In a meta-analysis of atypical antipsychotics in the treatment of acute bipolar depression, quetiapine (random effects estimate −5.63, 95 % CI −7.05 to −4.21) and olanzapine–fluoxetine in combination (OFC) (random effects estimate −3.10, 95 % CI −5.18 to −1.02) were superior to placebo. A systematic review of randomized, controlled treatment trials showed that OFC and quetiapine monotherapy were the most effective interventions for acute bipolar depression. 64 In newer treatment guidelines, quetiapine monotherapy has become the first-line recommendation for the treatment of bipolar depression. 68 Both olanzapine and quetiapine cause significant weight gain and dyslipidemia in many patients, and these adverse effects associated with atypical antipsychotics should be considered in treatment selection.

Antidepressant Agents

No antidepressant agents (including selective serotonin reuptake inhibitors [SSRIs]) have monotherapy FDA indications for the treatment of bipolar depression, and their use in bipolar disorder remains controversial. A meta-analysis 69 of fifteen studies showed that antidepressant medications lacked efficacy in the acute treatment of bipolar depression. However, a different meta-analysis 70 and subsequent clinical trial 71 suggest that antidepressants may have a role in the maintenance treatment of stabilized patients with bipolar disorder. In a trial without a placebo comparison, 60 patients already receiving a mood stabilizing medication who experienced a depressive episode experienced a significant reduction in depressive symptoms after receiving paroxetine or venlafaxine, although four patients in the venlafaxine group and one in the paroxetine group experienced mania or hypomania. 72 Investigators are continuing to study the role of antidepressant medications in bipolar depression. 73

The STEP-BD study was a large, federally funded multisite comparative effectiveness study of the treatment of bipolar depression. In patients with bipolar disorder treated with a mood stabilizer, there was no effect from adjunctive antidepressant treatment; only 27.3 % of patients randomized to treatment with a mood stabilizer plus placebo and 23.5 % randomized to mood stabilizer plus antidepressant (p = 0.40) recovered from the depressive episode. 74 Treatment-emergent affective switches 74 (e.g. into hypomania or mania), did not differ between treatment groups (10.1 % for the antidepressant group and 10.7 % for the placebo group, p = 0.84), though antidepressant treatment was associated with increased severity of manic symptoms at 3-month follow-up in patients with concurrent manic symptoms at baseline measurement during the depressive episode. 75 A systematic review 76 of anti-depressant associated mood-switching found that 13.8 % of patients with bipolar disorder exposed to antidepressant monotherapy developed elevated mood, hypomania or mania, with tricyclic antidepressants conferring the greatest risk.
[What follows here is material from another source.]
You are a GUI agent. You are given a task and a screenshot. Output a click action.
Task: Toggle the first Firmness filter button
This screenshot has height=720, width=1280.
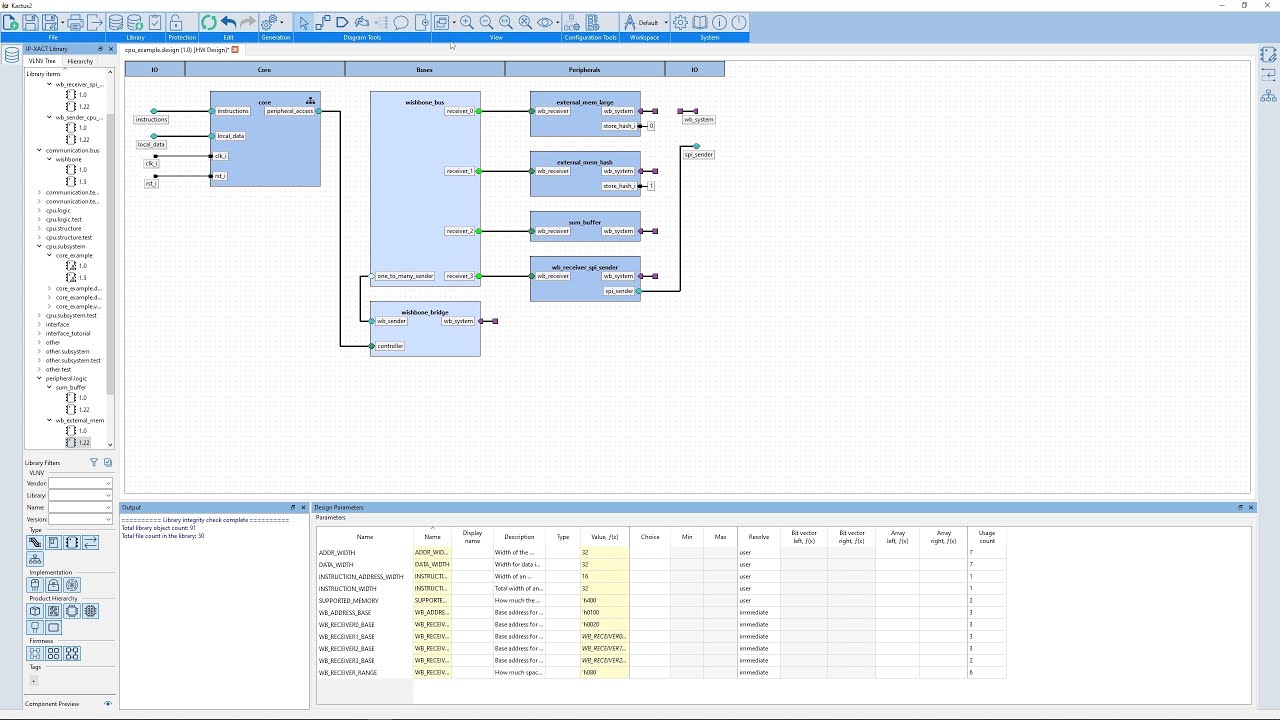point(34,653)
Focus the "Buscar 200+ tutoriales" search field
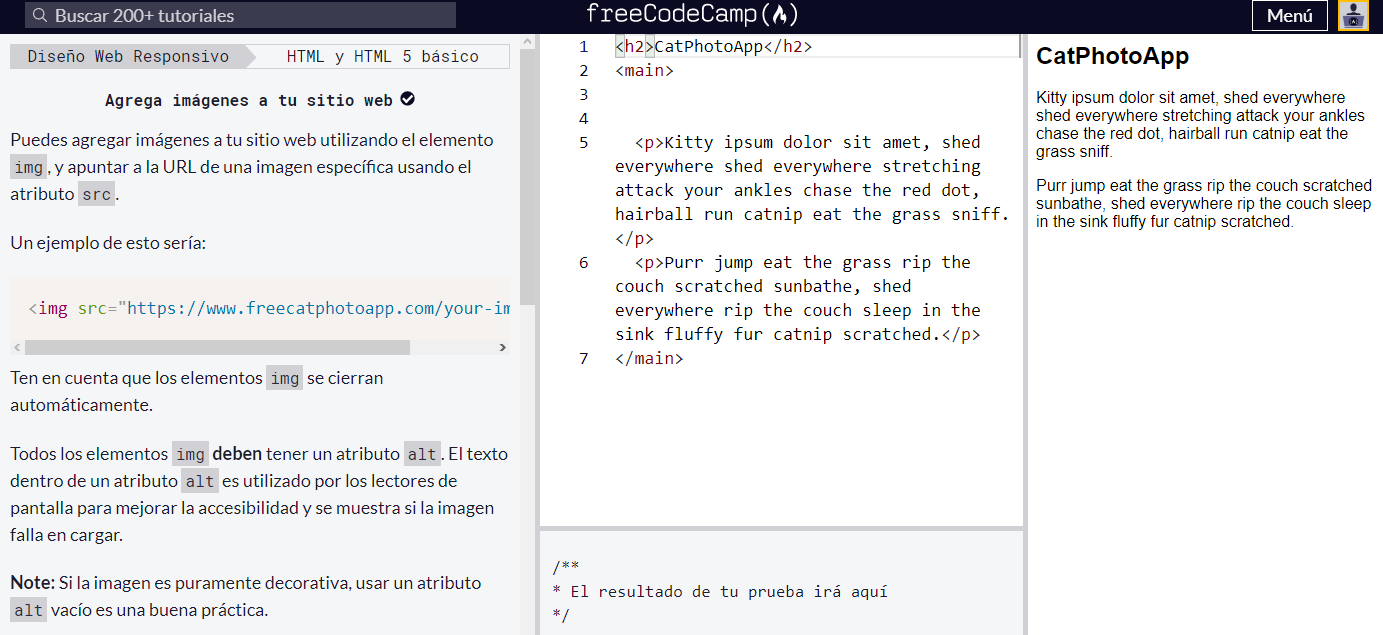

There was no increase in suicidal behavior associated with antidepressant treatment of bipolar depression in the STEP-BD study. 77 In a review, McElroy et al. 78 found that patients with unrecognized bipolar disorder who received antidepressant monotherapy, but not antidepressant therapy plus a mood stabilizer, might have increased risk of experiencing suicidal ideation.

Other Treatment Principles

The BALANCE trial 79 showed that compared to valproate monotherapy, lithium monotherapy or in combination with valproate was more likely to prevent mood episode recurrence. Combination treatment (two mood stabilizing medications) may be more beneficial in preventing mood episode recurrence if the patient’s most recent mood episode was treated with combination treatment. 80

Psychosocial interventions such as social rhythm therapy and cognitive behavioral therapy are important components of treatment during depressive episodes or during the maintenance phase. In combination with appropriate pharmacotherapy, they shorten time to recovery of an acute episode, 81 shorten the time needed to achieve premorbid occupational functioning, 82 and lengthen the time until next mood episode. 83 In a randomized controlled trial 84 of stable patients with bipolar I and II disorder who were receiving appropriate pharmacotherapy, twenty one weeks of group psychoeducation was associated with lower incidence of mood episode recurrence, lower total number of mood recurrences per patient, and increased total time until next mood episode compared to a control group.

Population Interventions

Collaborative care models involving a population registry, treat to target guidelines, care managers, supervision by a consulting psychiatrist, brief counseling, patient self-management skills and close patient follow-up are more effective in primary care than usual care. 32 , 85 No randomized controlled trials have developed health services models to test how to improve quality of care and psychiatric outcomes in patients with bipolar disorder seen in primary care. A recent meta-analysis of collaborative care models found only four trials involving patients with bipolar disorder, all of which took place in mental health care settings. 86 However, collaborative care models have improved psychiatric outcomes and slowed the decline in physical health for patients with bipolar disorder treated in psychiatric care settings. 87 – 90 These results suggest that collaborative care for bipolar disorder may be effectively translated into the primary care setting.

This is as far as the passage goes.